On this date last year, Quebec was shocked to learn of the sudden death of filmmaker Jean-Marc Vallée at the age of 58. A year later, the shock wave has faded, but the sadness of losing one of our most talented directors in the prime of life still lingers.
• Read more: A documentary on Jean-Marc Vallée is in production
• Read more: Wally had a heart attack
The news broke late Sunday evening, December 26. Exhausted, director of photography Yves Bélanger, Jean-Marc Vallee’s friend and loyal partner, had gone to bed early that evening. The sound of his phone woke him up. On the other end of the line: Australian actress Nicole Kidman.
“She heard the news from Jean-Marc’s partner in Los Angeles, and she wanted to call me to console me,” Yves Bélanger recounts. “It shocked her a little to see that I still didn’t know. I was very shocked. At first I thought she was playing a joke on me!”
Yves Bélanger was not the only one to feel this inexplicable feeling when he learned that Jean-Marc Vallée had suddenly suffered a heart attack in his room in Berthier-sur-Mer on December 25.
“I learned it at the end of the evening on December 26, and I didn’t believe it, it seemed so unreal to me,” says producer Pierre Evan, who worked with Vallee on films. Crazy And Flora Coffee.
“Jean-Marc was in very good shape and he took good care of himself. It just didn’t make sense.”
Tribute rain
After the shock of the announcement of his death, evidence quickly began to mount in Quebec and Hollywood. From Jake Gyllenhaal to Naomi Watts, via Michel Côté and Marc-Andre Grondin, many stars and Valley’s former collaborators paid tribute to the director. Crazy, Dallas Buyers Club And Big Little Lies.
“I was touched by the number of people who wanted to bear witness to this loss,” recalls Pierre Evan. “I felt a great wave of sadness. People stopped me in the street and expressed their pain. Jean-Marc was a remarkable person. When you knew him, it was a special thing in life. His departure left us floored.
For his part, Yves Bélanger says he took care of “widows” in the days following Wally’s death. He refers to the actresses thus Big Little Lies (including Reese Witherspoon, Laura Dern and Nicole Kidman), have been closely associated with the Quebec filmmaker since filming the series.
“They called me one by one!
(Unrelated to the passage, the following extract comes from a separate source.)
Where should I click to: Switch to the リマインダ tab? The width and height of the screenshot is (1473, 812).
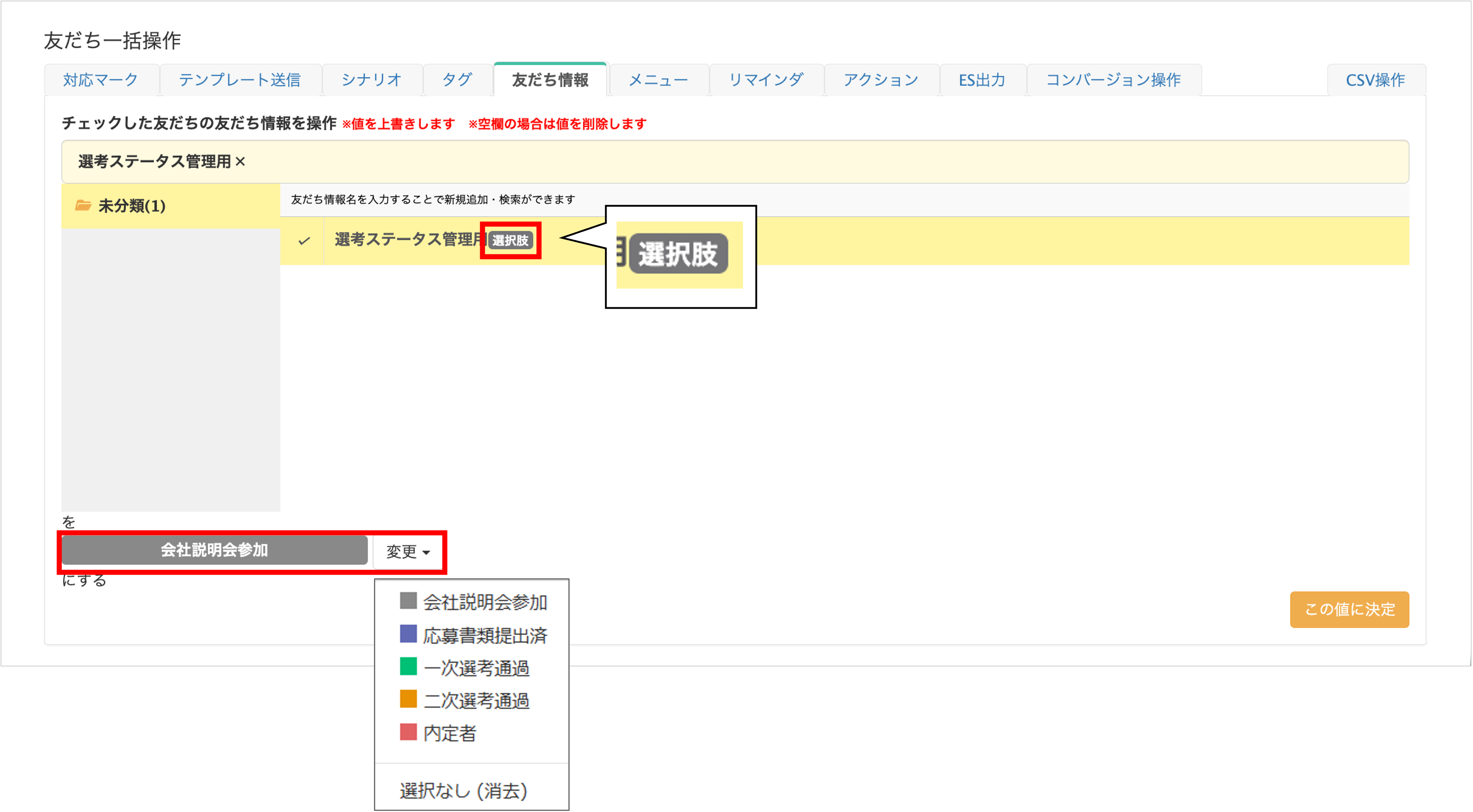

He throws. Matthew McConaughey [que Vallée a dirigé dans Dallas Buyers Club] Called me and got a lot of messages from the technicians we worked with in the US.
Unfinished work
After filming two back-to-back TV series for HBO (Big Little Lies And sharp objects), Jean-Marc Vallée was preparing to return to cinema to make a film about the lives of John Lennon and Yoko Ono. The shooting should have taken place in 2022.
“He’s very passionate about this project, insists Pierre Even. It’s his script, his work. One can’t help but wonder what else someone so talented would have given artistically when he left the profession halfway through.
Yves Bélanger – who was to accompany Wally to the filming of the film on John and Yoko – regrets that his friend and partner could not enjoy life for a long time.
“Jean-Marc, he wanted to live, he wanted to see his grandchildren grow up. That’s why he bought a house in the country. I, what hurts me, is not so much the pictures that we will not see him, what he wanted to do with his life, he will never do. That’s it. I actually see the pocket,” laments the director of photography.
Pierre Even and Yves Bélanger are currently directing a documentary on Jean-Marc Vallee by Marie-Julie Dallaire.